▶ _YOUR OBJECTIVE_
Among the lines of the records below, copy those that hold the word "computer".

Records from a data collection
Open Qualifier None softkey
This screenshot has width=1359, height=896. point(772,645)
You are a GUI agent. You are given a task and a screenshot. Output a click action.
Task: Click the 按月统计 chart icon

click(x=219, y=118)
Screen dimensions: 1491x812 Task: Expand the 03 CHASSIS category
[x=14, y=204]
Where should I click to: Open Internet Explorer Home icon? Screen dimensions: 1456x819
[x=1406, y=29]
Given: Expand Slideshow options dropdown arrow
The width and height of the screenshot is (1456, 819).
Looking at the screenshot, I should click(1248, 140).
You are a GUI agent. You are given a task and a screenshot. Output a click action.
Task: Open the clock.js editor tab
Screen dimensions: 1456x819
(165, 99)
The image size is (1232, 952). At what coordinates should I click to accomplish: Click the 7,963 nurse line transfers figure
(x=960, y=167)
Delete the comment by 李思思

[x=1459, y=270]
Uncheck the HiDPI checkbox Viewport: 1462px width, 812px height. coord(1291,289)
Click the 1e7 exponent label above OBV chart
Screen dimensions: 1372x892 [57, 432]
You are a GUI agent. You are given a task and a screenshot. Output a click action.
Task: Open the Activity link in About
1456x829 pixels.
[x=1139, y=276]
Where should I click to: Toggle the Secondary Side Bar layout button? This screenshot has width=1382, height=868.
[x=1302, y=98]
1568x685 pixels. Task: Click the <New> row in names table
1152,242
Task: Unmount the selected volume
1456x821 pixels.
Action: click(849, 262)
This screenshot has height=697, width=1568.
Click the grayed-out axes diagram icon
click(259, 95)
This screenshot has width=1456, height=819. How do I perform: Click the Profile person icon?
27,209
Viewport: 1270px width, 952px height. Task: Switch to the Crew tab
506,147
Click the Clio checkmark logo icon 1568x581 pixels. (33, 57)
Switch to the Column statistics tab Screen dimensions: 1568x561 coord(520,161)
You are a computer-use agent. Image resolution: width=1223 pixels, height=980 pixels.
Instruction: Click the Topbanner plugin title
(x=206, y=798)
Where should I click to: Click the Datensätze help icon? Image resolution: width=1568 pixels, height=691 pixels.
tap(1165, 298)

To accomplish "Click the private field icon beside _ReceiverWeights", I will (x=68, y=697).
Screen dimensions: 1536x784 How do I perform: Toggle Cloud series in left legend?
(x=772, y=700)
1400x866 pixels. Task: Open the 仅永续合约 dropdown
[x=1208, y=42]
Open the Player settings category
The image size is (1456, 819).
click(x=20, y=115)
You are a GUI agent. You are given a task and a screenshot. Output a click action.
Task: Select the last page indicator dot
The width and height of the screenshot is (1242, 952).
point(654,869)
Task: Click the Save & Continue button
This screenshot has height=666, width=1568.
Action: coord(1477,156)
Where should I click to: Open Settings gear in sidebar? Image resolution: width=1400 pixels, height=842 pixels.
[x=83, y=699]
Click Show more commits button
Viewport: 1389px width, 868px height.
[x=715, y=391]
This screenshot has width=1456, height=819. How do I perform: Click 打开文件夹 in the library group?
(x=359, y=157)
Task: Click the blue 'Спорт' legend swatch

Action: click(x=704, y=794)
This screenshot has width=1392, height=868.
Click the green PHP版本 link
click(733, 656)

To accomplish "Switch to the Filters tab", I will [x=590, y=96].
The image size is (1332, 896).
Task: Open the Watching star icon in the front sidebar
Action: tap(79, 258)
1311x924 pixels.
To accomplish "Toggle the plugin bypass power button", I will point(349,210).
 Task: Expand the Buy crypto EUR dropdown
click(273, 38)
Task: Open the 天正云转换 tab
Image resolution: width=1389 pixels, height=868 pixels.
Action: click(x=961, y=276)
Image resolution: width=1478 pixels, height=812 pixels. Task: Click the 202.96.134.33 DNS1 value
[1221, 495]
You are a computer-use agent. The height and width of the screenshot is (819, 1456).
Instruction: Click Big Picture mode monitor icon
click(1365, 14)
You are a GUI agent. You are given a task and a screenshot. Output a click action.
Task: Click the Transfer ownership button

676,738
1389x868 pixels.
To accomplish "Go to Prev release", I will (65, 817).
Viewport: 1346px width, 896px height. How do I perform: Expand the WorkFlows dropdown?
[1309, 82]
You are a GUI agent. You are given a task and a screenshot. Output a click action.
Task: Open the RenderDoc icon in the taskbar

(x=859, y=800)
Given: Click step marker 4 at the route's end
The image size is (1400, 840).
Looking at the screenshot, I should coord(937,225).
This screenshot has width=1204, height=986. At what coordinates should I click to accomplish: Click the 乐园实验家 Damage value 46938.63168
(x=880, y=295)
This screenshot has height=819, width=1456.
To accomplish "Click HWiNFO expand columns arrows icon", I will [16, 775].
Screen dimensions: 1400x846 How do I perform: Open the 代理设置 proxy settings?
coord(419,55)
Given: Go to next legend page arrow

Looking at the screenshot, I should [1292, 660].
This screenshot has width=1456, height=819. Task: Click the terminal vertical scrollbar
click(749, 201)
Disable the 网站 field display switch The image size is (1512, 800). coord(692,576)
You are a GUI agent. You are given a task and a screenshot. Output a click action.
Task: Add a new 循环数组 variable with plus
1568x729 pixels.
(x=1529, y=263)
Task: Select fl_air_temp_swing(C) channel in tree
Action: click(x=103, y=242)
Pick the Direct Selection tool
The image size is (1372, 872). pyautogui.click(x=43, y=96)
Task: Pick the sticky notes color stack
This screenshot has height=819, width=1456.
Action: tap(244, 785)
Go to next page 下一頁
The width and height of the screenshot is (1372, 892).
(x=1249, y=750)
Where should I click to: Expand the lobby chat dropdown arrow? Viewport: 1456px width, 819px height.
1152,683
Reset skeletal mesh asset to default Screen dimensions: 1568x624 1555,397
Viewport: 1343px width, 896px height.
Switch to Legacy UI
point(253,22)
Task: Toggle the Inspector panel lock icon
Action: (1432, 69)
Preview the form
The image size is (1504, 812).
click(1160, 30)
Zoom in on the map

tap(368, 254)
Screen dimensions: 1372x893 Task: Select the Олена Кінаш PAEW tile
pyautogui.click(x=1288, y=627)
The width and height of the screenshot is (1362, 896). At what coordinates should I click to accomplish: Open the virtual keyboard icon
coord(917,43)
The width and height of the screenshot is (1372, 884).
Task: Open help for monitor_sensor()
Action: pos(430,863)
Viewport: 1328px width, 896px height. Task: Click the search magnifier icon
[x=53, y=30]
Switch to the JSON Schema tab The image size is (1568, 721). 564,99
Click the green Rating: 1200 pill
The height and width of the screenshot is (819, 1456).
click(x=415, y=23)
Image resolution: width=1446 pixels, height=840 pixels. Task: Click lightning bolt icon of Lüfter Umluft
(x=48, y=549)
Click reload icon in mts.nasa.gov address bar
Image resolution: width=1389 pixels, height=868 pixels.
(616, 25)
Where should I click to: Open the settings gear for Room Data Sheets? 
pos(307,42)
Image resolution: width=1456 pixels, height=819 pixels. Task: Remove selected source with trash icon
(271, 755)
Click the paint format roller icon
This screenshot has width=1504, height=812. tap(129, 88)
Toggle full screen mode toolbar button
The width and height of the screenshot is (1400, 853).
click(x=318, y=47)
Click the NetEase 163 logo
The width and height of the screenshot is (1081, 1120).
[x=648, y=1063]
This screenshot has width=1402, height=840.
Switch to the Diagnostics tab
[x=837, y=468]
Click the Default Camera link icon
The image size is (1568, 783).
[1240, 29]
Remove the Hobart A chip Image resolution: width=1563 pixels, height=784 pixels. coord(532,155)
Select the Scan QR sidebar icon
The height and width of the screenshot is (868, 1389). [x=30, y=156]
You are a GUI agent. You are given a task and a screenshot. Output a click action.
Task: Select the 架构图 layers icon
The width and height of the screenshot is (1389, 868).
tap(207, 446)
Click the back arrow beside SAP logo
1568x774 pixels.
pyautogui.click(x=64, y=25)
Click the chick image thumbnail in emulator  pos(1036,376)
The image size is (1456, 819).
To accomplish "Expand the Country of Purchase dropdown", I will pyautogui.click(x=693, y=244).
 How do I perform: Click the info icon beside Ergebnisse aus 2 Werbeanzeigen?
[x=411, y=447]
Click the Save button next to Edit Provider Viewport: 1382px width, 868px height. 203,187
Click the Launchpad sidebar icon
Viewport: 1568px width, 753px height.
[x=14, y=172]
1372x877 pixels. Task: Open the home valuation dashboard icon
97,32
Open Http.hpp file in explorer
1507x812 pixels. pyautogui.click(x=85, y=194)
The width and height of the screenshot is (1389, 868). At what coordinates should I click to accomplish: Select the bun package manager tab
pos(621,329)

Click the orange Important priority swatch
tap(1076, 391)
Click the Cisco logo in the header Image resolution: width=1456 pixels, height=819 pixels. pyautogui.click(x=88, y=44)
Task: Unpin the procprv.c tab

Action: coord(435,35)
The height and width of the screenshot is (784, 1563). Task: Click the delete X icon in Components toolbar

▶ _ANSWER SPACE_
You are a computer-use agent. Image resolution: width=1223 pixels, height=980 pixels.
You are a computer-use agent. The height and width of the screenshot is (819, 1456).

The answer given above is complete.